Promotional Strategies

Marketers also have to select an appropriate strategy for their promotional efforts, in terms of whether it will be push, pull, or profile.

  • Push policies are aimed at the next part of the distribution chain, whether wholesaler or distributor, who will in turn sell the product on to the next part of the chain, perhaps the retail outlets.
  • Pull policies are aimed directly at the consumer, whose interest in the product will pull sales through the different channels.
  • Profile strategies deal with corporate communications – in relation to the identity, image, and reputation of the business.

The marketing message

Marketers want to communicate in order to inform, educate and also persuade people to buy.

‘The ultimate effectiveness of promotion is determined by the degree to which it affects product adoption among potential buyers or increases the frequency of current buyers’ purchases.’ Dibb, Simkin, Marketing: Concepts and Strategies, 2001

Except when making impulse purchases, buyers will often go through a predictable sequence leading up to the purchase. The process of product adoption amongst consumers is divided into several stages:

Awareness

The consumer becomes aware of a problem – the dishwasher has broken down, for example. Advertising can stimulate awareness of new products or product need. In this first stage the consumer is exposed to a product or company, but may have little further information. When launching new brands – such as O₂ the mobile division spun out from British Telecom – advertising may first concentrate on raising awareness.

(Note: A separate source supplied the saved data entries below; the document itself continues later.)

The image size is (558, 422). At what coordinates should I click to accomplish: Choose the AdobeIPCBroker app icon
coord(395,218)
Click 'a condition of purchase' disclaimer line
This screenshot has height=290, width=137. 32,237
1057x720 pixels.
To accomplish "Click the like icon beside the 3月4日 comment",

  • Promotional efforts will include mass media advertising and social media promotion.

Interest

The consumer searches for information about products.

  • Advertising is used to give more information or encourage consumers to seek information, and blogs/social media are also go to channels for information.

Evaluation

This is equivalent to a mental trial – consumers start to assess the product.

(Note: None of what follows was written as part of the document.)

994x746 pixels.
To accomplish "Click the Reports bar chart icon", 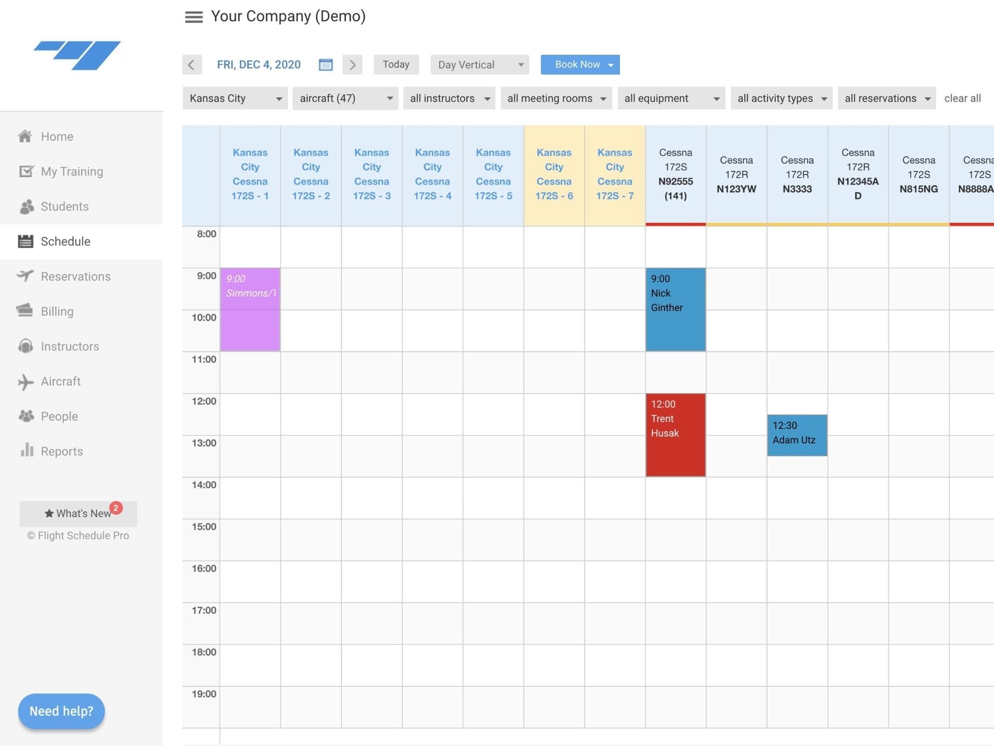I will pyautogui.click(x=27, y=450).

  • Personal sources – family and friends – may be influential. Have their friends engaged with or shared something about the product on social media?

Trial

Consumers try the product on a small scale in order to improve their assessment of the product.

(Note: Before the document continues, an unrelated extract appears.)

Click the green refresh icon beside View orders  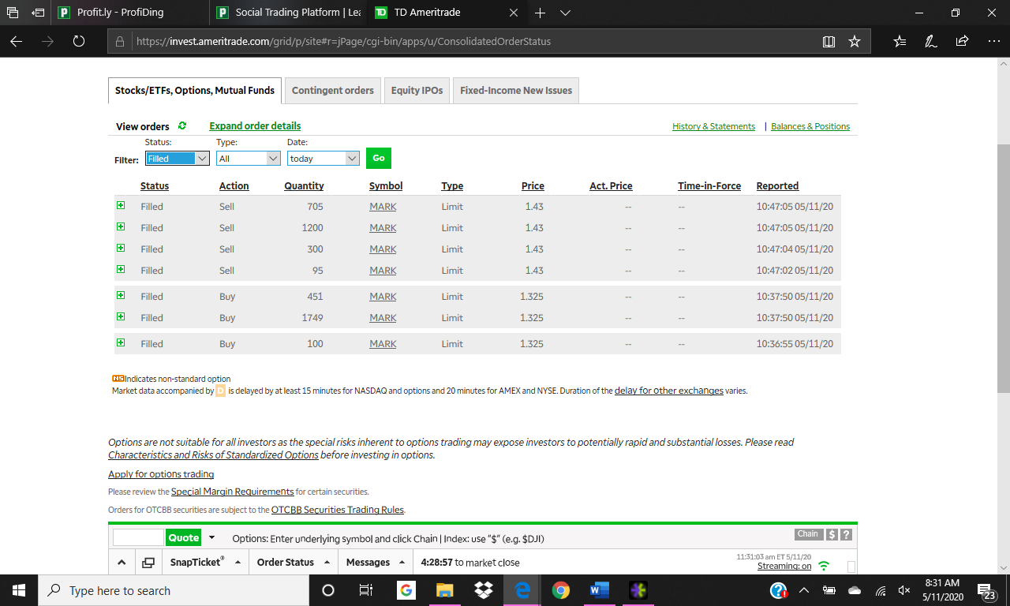pos(182,125)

  • Permarkets run promotions on new products to help consumers make that trial.

Adoption

The consumer is satisfied with the product – or rejects it.

  • Promotional efforts may concentrate on reassurance, making the consumer feel they made the right choice.

Impersonal sources (such as mass advertising) have the most effect in creating initial awareness, whereas more personal communications such as email marketing and social media are more effective in the evaluative stages. Also should be remembered the effect of time on the adoption process – consumers can be divided up into innovators, laggards, etc.

Most people go through a predictable series of stages in the adoption process, but there are criticisms. Consumers will differ in the speed with which they can adopt a product. Also consumers may miss out stages – if the purchase does not present high levels of risk, for example.

 In next week’s blog post we will continue to look at promotion, particularly how to select the right elements of the promotional mix. For more information on the promotional mix and effective communications, take a look at our previous promotion blog post, An Introduction To Promotion.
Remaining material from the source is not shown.